We cannot, in the face of this express provision, say that the only remedy of the party aggrieved is by appeal from the judgment; though such a conclusion would seem logically to follow from the opinion in Ames vs. Miss. Boom Co., 7 Minn 467; and although a motion for a new trial in respect of such matters as are here in question, has been in effect held to be unnecessary, for the reason that all the parties’ rights can be secured by an appeal from the judgment rendered on a report or decision Cooper vs. Breckinridge, 11 Minn. 341. But the statute gives the right to move for a new trial upon the report of the referee or decision of the judge, and allows no opportunity to make such motion before judgment. The party aggrieved must therefore neces*467sarily have the right to make it after judgment.
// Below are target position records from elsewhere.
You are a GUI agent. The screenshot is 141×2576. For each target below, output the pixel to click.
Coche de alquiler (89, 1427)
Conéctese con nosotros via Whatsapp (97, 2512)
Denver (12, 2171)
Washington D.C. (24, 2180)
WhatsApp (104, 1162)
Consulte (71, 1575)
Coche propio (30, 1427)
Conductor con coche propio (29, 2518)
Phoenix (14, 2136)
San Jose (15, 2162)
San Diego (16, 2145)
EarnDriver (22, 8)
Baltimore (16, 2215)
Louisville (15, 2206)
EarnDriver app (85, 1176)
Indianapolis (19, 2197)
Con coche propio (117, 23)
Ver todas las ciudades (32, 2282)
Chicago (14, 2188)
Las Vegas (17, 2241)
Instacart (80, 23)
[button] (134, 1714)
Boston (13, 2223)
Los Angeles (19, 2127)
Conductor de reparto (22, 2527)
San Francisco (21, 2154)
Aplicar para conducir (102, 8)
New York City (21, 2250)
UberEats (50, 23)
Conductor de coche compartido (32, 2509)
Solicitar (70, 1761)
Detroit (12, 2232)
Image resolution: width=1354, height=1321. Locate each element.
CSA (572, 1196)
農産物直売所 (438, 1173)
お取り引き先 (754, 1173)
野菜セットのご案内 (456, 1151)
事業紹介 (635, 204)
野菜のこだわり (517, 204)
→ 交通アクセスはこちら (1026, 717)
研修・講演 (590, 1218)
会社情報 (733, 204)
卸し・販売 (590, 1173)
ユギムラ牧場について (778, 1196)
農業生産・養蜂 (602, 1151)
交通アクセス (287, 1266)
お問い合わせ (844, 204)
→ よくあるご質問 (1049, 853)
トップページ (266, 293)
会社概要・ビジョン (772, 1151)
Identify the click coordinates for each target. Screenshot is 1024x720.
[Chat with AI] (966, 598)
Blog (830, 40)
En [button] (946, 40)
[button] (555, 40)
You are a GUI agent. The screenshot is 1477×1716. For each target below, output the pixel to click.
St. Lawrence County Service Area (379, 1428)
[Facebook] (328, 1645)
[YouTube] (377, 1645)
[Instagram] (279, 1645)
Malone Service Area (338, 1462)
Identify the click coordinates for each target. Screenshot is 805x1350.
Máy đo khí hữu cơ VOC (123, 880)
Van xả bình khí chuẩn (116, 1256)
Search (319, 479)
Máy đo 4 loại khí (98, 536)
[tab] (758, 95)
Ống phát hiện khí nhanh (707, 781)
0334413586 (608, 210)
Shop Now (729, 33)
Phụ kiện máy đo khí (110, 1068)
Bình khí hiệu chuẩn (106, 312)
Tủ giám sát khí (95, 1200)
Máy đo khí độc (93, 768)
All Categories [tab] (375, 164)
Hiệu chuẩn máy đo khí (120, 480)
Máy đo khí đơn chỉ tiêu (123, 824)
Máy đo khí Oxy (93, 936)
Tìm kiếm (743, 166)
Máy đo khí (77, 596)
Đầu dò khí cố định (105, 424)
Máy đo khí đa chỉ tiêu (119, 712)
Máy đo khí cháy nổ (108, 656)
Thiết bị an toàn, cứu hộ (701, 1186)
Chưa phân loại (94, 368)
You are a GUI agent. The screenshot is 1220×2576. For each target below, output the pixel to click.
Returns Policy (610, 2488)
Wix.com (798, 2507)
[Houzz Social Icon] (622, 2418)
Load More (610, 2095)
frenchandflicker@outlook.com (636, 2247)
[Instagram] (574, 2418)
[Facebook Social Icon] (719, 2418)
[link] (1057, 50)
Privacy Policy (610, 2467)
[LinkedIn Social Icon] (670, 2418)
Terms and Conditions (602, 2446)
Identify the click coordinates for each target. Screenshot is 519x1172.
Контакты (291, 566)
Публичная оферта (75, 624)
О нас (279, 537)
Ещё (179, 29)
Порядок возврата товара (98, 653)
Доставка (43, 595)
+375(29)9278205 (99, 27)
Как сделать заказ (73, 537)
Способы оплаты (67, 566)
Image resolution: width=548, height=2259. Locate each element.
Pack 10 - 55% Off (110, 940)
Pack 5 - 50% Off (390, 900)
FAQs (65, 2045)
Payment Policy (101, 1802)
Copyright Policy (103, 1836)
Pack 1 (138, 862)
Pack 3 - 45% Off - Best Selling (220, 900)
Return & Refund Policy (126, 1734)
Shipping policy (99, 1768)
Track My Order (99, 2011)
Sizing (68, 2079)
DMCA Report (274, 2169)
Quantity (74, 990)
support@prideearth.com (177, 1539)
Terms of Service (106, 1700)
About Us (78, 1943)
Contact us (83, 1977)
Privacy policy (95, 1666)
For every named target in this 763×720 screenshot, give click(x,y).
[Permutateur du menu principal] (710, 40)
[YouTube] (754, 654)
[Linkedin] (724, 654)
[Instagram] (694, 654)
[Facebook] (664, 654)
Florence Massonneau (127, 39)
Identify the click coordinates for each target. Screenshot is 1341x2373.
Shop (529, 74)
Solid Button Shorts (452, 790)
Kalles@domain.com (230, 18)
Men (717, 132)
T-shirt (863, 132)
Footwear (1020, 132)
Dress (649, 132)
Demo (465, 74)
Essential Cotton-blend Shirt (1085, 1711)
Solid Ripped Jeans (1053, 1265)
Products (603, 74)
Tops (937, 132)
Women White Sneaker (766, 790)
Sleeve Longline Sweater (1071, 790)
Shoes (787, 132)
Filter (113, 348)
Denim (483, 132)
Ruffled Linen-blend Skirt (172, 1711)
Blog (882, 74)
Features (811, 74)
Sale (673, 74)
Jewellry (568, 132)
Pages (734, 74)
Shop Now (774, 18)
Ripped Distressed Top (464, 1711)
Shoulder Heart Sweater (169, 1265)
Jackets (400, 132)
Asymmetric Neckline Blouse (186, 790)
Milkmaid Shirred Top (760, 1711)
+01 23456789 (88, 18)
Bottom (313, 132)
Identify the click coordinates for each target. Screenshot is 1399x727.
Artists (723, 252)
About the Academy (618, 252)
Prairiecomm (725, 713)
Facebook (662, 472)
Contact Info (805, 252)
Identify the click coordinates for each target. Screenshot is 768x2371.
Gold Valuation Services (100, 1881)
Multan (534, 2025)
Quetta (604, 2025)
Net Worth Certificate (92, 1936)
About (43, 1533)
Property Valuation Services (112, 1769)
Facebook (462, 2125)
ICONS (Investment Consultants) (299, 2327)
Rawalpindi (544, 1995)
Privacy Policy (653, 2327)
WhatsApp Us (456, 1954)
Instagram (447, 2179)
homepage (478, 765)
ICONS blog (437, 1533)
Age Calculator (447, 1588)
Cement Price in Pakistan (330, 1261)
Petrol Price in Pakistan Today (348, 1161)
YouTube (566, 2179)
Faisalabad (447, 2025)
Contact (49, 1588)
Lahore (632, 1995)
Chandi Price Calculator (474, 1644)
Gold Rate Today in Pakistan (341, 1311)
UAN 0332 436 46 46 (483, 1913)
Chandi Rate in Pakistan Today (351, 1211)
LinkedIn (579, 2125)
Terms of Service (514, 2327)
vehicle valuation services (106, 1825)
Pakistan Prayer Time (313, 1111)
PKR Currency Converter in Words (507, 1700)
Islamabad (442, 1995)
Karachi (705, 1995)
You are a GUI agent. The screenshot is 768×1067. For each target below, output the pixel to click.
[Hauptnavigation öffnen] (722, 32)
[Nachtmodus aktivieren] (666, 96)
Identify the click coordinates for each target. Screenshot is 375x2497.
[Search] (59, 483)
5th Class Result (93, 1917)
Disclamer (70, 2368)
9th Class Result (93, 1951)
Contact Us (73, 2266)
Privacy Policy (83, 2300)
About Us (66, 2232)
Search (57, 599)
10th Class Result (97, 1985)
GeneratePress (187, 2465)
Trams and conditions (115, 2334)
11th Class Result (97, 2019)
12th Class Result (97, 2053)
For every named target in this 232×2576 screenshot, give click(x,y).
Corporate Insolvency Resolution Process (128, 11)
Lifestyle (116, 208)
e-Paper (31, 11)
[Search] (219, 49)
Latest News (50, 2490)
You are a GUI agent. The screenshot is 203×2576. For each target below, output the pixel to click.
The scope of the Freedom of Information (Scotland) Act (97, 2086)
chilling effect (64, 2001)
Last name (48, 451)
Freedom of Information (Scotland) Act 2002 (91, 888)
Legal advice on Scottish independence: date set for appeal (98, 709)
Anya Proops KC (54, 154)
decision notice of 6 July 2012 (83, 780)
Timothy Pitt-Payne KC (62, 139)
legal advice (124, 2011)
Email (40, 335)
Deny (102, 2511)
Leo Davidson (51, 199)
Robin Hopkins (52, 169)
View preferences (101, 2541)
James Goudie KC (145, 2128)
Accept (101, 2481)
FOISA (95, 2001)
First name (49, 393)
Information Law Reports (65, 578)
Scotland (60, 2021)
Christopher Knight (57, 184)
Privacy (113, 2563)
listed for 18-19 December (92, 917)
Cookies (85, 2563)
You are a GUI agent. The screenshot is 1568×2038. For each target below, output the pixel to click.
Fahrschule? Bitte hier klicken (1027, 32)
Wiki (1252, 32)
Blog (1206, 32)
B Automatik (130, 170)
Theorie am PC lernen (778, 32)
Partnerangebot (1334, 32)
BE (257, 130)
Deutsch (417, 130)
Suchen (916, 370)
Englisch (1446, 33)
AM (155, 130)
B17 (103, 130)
At common law and in the chancery, the time of making it was matter of practice regulated by rule of court. It remains so unless the statute has regulated the practice. And since it has not done so in this instance, and the district court has adopted no general rule in this respect, it must be for the judge, before whom such motion is made, to decide in each instance, whether or not it is made too late, a decision which we should not review, unless an abuse of discretion appeared.

It would certainly be such an abuse to entertain a motion for a new trial, after the time for appeal from the judgment had expired; but if made prior thereto, it would seem not to be too late unless laches appeared; for an appeal from the judgment may, and will almost inevitably, involve under our practice a reversal after the time for appeal has expired, and there can be no objection to doing indirectly what can be done directly. In this case the motion was made within the year for appealing from a judgment, and at the next general term after defendant had got the record perfected.

We think it was made in time.

Order denying new trial reversed.

Mr. Justice Berry "being unavoidably absent took no part in the bearing or decision of tins case.